A federal judge in Boston on Thursday approved an agreement by the British drug maker GlaxoSmithKline to pay $3 billion for criminal and civil violations involving 10 drugs, the largest health care fraud settlement in US history.
The amount of money involved led US District Judge Rya Zobel to remark that she was having trouble keeping track of the numbers.
GlaxoSmithKline pleaded guilty to promoting the popular antidepressants Paxil and Wellbutrin for unapproved uses.
Government officials said the company promoted Paxil as safe for children and adolescents, though the Food and Drug Administration had not approved it for those patients and the company’s clinical trials raised concerns about an increased suicide risk.
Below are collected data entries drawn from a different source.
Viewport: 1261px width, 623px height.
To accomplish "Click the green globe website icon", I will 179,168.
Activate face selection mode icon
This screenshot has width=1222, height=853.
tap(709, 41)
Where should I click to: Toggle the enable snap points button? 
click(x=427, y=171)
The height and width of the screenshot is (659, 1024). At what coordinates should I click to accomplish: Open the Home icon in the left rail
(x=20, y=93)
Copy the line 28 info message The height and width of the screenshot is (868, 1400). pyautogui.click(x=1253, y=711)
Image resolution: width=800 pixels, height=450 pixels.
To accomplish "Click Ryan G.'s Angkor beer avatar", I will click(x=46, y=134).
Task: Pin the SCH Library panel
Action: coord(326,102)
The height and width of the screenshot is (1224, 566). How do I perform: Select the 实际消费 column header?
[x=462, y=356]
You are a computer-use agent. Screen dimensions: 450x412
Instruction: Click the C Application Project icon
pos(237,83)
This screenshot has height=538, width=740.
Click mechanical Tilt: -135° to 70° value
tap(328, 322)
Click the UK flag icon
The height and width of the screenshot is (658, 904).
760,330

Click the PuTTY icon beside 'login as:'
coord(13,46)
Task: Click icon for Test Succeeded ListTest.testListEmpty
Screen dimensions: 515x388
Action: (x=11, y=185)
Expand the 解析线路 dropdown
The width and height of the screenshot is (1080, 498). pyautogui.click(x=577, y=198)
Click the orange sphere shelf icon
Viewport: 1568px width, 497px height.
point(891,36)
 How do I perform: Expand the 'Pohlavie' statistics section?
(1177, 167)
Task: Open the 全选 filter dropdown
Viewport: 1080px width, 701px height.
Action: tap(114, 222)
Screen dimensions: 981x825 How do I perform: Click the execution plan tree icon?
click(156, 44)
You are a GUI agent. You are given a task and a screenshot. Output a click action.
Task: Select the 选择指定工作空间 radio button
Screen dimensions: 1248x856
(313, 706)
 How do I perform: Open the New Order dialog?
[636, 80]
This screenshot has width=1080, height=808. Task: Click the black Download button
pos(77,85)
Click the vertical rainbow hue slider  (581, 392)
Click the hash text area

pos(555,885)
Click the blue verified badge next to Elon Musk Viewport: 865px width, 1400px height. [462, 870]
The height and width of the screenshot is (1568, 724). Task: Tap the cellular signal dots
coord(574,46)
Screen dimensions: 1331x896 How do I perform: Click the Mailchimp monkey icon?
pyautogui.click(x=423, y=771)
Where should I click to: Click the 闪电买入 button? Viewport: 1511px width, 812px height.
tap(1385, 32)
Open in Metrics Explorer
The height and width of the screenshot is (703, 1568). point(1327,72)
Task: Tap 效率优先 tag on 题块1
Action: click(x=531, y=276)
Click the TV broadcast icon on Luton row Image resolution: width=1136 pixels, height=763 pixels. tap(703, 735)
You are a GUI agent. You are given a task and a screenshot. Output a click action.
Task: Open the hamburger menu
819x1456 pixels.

Prosecutors had charged the drug maker promoted Wellbutrin for unapproved uses that included treating attention deficit disorder, bipolar disorder, obesity, sexual dysfunction, and anxiety when it was not shown to be safe and effective for those uses.
The company also admitted it failed to report safety problems with Avandia.
In 2010, the diabetes drug was restricted in the United States and banned in Europe after it was found to sharply increase the risks of heart attacks and congestive heart failure.
Defense lawyer Geoffrey Hobart and Assistant US Attorney Sara Bloom declined to comment.
A GlaxoSmithKline spokesman referred to comments chief executive Andrew Witty made Monday, including that the company has learned ‘‘from the mistakes that were made.’’
When the government announced the settlement Monday, Deputy Attorney General James M. Cole called it historic, saying it sent a clear warning to any company that chooses to break the law.